2018-11-29|閱讀時間 ‧ 約 4 分鐘

Social Membrane

This is the term I coined.
First I would like to respond to the question in our last class meeting, "what is a community?"
I try to come up with a definition, and that is, a group of people with a set of shared values/rules that include and exclude. I notice how it corresponds to Labov's (1972) words that "any marked agreement in the use of language elements,... in a set of shared norms." (120-1)
I start with a disregard to geographic factor because of my familiarity with virtual community, and my belief that geographical influences, though in most cases does plays a crucial role, with the advent of rapid developments in communication technology, are more or less eclipsed. And I would say more, not less.

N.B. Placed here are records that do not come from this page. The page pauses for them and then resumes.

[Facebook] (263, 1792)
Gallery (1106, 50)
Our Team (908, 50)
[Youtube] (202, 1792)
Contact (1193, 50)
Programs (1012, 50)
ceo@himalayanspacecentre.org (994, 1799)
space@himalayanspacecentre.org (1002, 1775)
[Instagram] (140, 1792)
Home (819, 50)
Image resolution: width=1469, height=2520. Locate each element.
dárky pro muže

Then I go back to the idea of inclusive-/exclusiveness. What I think of as a mechanism that works like a membrane that controls all the in and out of an organism unit is in effect comprised of several factors such as speakers' attitudes and community members' identity, etc. Even if I seem to be qualified as a speech community in a strict sense of linguistic mutual intelligibility, whether or not my values, cultural ones in particular, are commensurate with insiders' determine the inclusion or exclusion of me.
References:
Labov, W. 1972. Language in the Inner City: Studies in the Black English Vernacular. University of Pennsylvania Press.